▶ _What you are asked to do_: Your reply must hold the lines from the one containing "Open Trollcow avatar" to the end of the entries, copied exactly, with pictures excluded.

▶ _Listed entries_:
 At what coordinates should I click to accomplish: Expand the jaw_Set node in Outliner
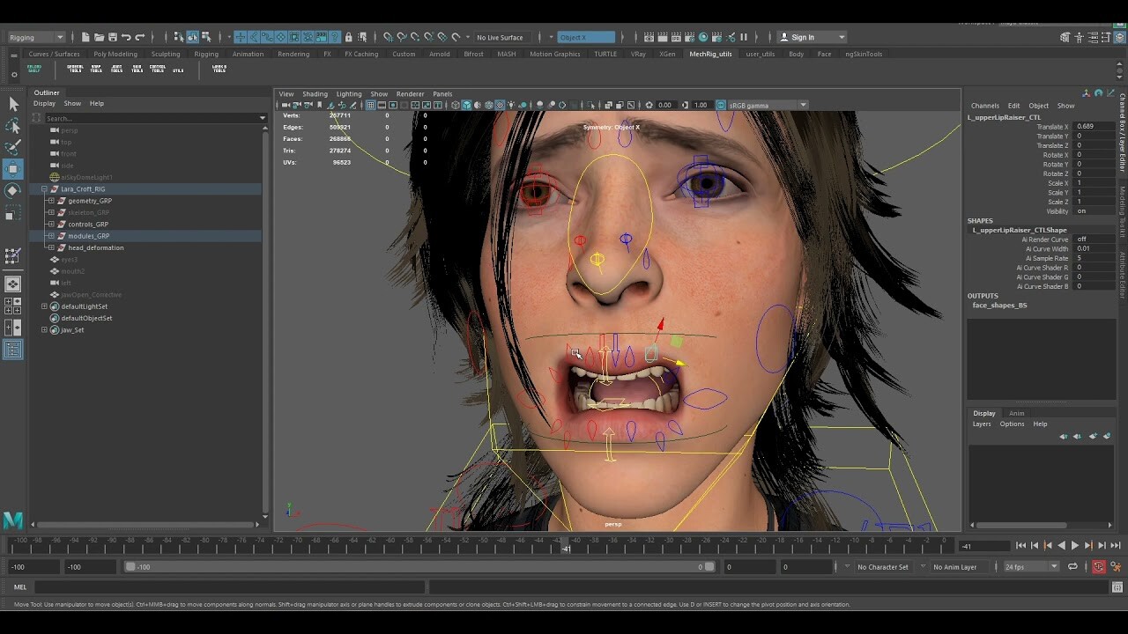(x=44, y=329)
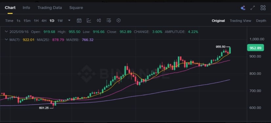
Task: Switch to Trading View chart mode
Action: 240,21
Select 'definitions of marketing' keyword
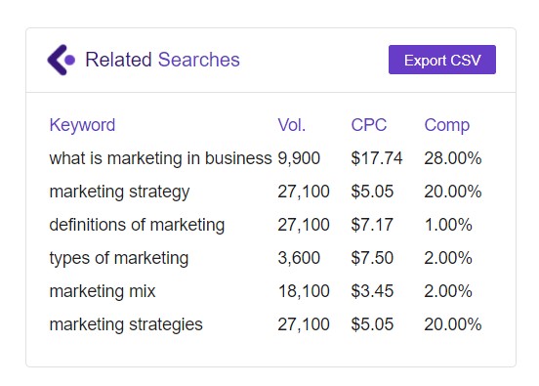This screenshot has width=539, height=386. pos(137,225)
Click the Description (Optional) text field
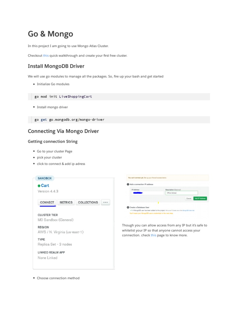Screen dimensions: 238x317 [182, 193]
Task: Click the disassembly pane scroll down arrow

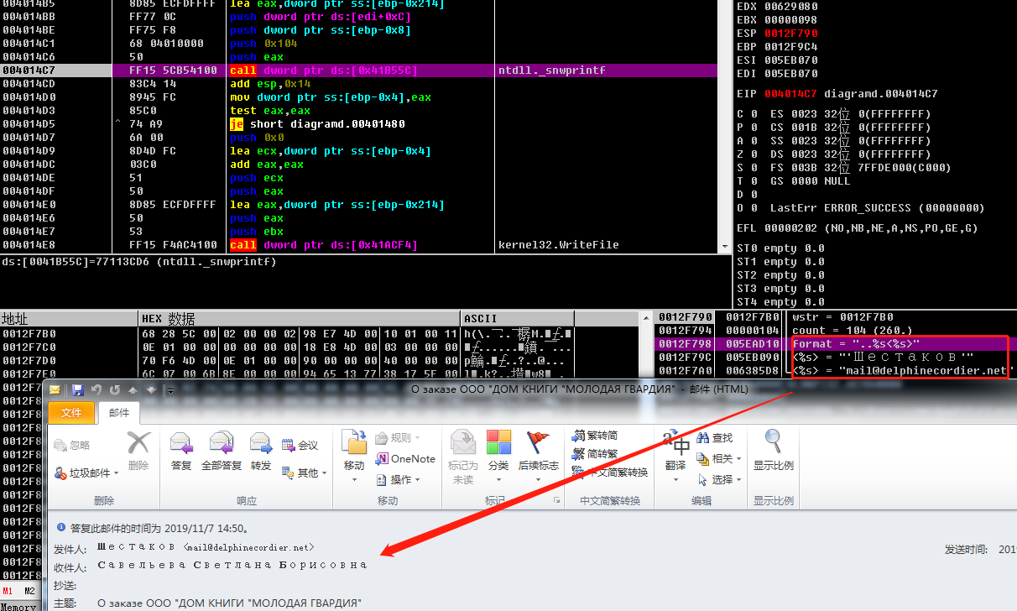Action: (x=725, y=247)
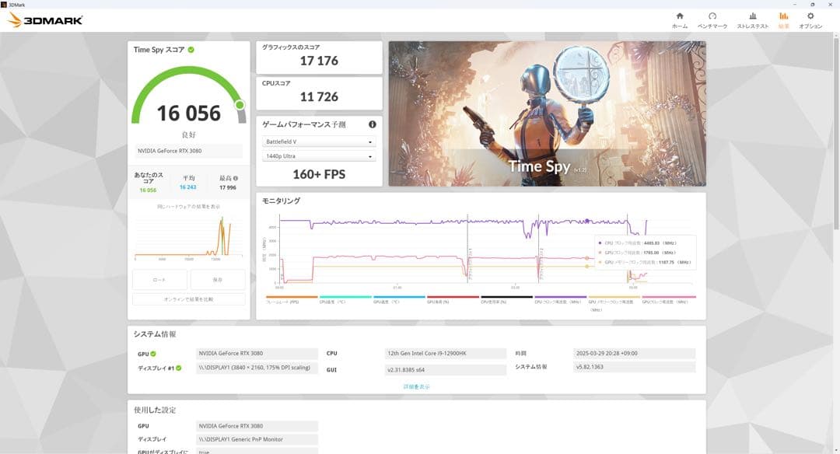Click the info icon beside ゲームパフォーマンス予測
Image resolution: width=840 pixels, height=454 pixels.
pyautogui.click(x=372, y=124)
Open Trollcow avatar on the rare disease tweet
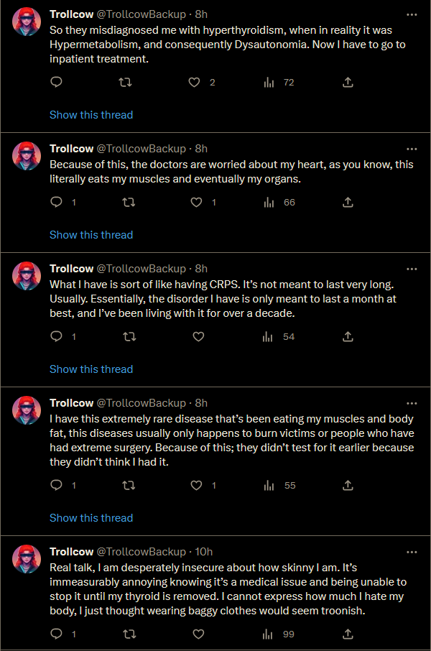 (x=27, y=410)
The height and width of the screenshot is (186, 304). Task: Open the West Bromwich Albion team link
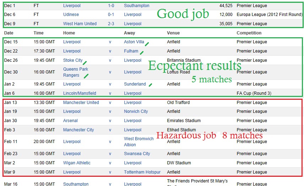139,142
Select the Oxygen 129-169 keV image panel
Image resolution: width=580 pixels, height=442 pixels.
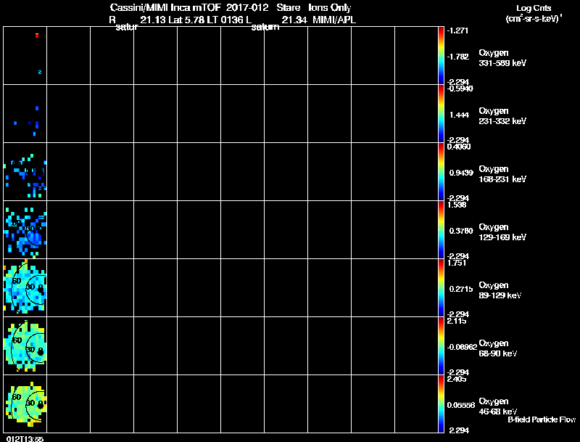pos(25,230)
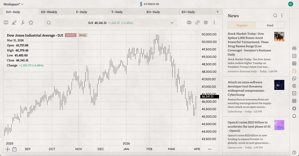
Task: Open the alarm clock icon in right sidebar
Action: 294,93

▶ _Answer area_:
Open Trollcow avatar on the rare disease tweet
 (x=27, y=410)
The height and width of the screenshot is (186, 304). Task: Open the West Bromwich Albion team link
139,142
Select the Oxygen 129-169 keV image panel
Image resolution: width=580 pixels, height=442 pixels.
pos(25,230)
Task: Open the alarm clock icon in right sidebar
Action: 294,93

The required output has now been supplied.